Improving Radiation Safety
The Joint Commission issued a Sentinel Event Alert in 2011 that highlighted the risks of diagnostic imaging and outlined specific strategies organizations should take to minimize the risks of radiation. The alert emphasized the importance of educating physicians on appropriate test utilization and standardizing equipment and radiation dosage as two key interventions. These guidelines call for ordering physicians, radiologists, and technologists to establish a system that prioritizes using the right test and the right dose of radiation to achieve the desired diagnostic objective. Since implementing processes for monitoring the safety of imaging equipment, establishing standards for test ordering, and standardizing radiation dosages will require considerable leadership support, The Joint Commission also emphasized the role of an overall culture of safety in addressing radiation safety specifically.
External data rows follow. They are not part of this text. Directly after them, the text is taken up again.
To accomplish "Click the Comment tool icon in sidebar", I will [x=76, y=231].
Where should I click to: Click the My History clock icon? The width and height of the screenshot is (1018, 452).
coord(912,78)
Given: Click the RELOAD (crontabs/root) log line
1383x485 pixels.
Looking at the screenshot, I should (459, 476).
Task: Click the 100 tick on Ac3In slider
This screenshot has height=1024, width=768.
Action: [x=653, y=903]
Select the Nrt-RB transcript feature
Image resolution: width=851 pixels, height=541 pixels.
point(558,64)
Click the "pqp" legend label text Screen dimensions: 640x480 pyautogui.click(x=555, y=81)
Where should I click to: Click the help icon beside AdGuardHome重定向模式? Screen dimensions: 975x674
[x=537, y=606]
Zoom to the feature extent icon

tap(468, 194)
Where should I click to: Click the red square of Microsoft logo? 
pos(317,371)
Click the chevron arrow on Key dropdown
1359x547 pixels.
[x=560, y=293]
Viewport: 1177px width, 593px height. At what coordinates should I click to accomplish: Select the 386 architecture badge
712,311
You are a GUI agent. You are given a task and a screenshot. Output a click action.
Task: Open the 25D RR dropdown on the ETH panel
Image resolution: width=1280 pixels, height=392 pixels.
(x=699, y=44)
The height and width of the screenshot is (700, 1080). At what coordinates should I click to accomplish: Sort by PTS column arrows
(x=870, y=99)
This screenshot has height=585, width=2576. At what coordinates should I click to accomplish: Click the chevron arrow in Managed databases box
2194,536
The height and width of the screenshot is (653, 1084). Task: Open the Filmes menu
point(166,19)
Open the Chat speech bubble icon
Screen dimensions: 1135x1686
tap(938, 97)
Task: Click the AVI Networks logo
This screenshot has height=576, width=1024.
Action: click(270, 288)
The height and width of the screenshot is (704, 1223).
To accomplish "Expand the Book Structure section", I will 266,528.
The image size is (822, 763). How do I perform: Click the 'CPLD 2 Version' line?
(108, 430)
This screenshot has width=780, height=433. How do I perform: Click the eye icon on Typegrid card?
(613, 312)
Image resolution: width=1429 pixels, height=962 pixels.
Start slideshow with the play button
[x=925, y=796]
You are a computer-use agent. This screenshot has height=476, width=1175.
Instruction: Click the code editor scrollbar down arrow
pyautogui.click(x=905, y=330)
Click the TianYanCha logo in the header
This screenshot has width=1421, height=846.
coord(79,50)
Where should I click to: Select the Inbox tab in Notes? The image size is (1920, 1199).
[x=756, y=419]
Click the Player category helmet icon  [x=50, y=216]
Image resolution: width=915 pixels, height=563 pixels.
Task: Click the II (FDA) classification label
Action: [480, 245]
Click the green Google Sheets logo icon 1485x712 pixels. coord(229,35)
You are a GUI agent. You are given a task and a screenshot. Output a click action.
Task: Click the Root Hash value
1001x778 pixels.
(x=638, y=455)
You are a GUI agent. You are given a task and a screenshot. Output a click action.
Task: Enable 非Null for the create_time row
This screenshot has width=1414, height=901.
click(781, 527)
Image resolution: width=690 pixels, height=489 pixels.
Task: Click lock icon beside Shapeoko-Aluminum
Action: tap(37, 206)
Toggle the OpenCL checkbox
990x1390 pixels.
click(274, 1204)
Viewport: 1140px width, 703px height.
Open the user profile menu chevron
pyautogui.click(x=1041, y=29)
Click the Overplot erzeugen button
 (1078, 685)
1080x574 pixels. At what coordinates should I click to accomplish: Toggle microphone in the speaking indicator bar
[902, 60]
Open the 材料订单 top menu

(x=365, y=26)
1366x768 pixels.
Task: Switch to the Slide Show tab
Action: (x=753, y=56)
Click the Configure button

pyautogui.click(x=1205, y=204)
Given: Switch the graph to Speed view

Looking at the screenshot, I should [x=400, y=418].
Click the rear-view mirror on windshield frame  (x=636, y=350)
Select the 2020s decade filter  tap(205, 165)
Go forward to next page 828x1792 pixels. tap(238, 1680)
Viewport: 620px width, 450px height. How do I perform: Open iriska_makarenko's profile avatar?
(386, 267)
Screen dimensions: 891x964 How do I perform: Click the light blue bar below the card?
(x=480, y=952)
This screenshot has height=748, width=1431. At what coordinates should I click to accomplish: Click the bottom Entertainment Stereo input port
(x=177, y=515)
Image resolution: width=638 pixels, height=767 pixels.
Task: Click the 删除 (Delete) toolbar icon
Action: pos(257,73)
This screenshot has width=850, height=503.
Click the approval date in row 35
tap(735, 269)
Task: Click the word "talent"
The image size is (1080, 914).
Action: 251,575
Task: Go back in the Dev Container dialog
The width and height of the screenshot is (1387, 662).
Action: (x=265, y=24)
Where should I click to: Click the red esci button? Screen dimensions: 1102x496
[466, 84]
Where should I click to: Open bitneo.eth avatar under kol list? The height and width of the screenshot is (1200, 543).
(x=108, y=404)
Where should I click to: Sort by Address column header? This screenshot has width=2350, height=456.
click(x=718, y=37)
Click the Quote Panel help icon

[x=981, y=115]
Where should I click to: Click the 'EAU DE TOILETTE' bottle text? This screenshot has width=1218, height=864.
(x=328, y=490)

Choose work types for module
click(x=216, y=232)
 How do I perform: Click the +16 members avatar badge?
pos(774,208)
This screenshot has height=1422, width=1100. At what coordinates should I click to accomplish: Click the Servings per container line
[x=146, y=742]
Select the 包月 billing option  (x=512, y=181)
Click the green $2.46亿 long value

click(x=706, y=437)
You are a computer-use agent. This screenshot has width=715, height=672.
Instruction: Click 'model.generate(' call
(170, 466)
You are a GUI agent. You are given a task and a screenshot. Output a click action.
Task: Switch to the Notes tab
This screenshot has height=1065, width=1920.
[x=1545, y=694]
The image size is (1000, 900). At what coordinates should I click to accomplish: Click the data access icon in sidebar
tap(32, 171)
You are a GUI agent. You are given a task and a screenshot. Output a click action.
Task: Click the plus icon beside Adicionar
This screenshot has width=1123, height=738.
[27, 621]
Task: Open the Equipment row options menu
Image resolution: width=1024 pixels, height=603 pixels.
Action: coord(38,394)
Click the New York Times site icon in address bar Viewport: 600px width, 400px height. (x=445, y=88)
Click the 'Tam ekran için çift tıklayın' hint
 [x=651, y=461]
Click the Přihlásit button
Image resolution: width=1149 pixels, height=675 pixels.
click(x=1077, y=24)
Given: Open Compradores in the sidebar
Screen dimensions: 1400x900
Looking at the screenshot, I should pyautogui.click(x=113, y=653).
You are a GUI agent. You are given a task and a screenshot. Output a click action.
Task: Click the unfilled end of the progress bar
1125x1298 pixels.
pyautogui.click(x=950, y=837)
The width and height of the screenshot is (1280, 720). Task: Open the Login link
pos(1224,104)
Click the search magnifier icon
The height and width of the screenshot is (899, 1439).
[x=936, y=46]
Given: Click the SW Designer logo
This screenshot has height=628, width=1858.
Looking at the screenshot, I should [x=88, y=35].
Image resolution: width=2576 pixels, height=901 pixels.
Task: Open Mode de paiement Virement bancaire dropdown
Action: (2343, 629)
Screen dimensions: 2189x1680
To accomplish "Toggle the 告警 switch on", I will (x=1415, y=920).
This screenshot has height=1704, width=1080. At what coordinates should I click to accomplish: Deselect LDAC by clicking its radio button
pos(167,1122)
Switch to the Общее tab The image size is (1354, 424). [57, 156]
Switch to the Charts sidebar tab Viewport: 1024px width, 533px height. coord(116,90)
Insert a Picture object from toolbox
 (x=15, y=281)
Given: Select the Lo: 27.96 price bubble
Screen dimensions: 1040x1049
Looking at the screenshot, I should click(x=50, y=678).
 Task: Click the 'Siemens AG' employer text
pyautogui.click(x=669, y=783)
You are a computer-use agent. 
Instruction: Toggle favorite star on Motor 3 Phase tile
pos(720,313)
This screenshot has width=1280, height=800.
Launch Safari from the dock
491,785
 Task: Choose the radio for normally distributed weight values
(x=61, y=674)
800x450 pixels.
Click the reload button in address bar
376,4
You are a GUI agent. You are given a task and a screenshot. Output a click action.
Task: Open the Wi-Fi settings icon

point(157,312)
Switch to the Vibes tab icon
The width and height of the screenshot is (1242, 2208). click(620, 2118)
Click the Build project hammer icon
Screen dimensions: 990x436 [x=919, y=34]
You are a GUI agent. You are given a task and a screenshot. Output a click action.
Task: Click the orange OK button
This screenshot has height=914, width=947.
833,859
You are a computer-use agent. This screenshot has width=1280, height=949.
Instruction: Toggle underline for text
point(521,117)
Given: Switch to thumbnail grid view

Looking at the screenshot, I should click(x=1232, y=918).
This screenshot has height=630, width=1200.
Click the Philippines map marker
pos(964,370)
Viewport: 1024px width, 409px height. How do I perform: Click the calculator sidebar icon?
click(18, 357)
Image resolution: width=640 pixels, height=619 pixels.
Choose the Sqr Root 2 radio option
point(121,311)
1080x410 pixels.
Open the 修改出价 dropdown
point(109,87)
It is worth emphasizing that eliminating unnecessary imaging, or replacing CT scans with safer studies like ultrasounds or magnetic resonance imaging, is as important for reducing the risks from unnecessary radiation exposure as lowering the dose of radiation per imaging test. Information technology can supplement clinician education in this area. For example, a systematic review of studies showed that use of computerized provider order entry (which typically provides dosage and other guidance to doctors when they enter orders in the system) increases adherence to radiology test ordering guidelines and thereby decreases overall radiology use. Many professional societies and other organizations are now conducting large-scale campaigns to reduce unnecessary radiologic imaging and to improve safety by standardizing radiation dosing. Prominent national examples include the Image Wisely campaign and the pediatric initiative, Image Gently. The Joint Commission also has promoted a public awareness campaign on medical imaging safety.
Improving the safety of radiation therapy relies in part on similar principles, including enhancing safety culture and standardizing training and equipment. Given what is known about factors that contribute to radiotherapy errors, it seems plausible that teamwork training and attention to human factors engineering principles may augment safety, but formal studies of these approaches in radiation oncology are lacking.
Like all issues that have been the subject of Sentinel Event Alerts, radiation safety will be monitored by The Joint Commission as part of its accreditation site visits. Several regulatory steps have also been taken to improve the safety of diagnostic imaging. For example, since many imaging tests are performed in outpatients, since 2012, the Centers for Medicare and Medicaid Services has required the accreditation of freestanding facilities that provide advanced imaging services. The state of California now requires documentation and disclosure of the radiation dose of all CT examinations and requires that all radiation dose errors be formally reported and disclosed to patients.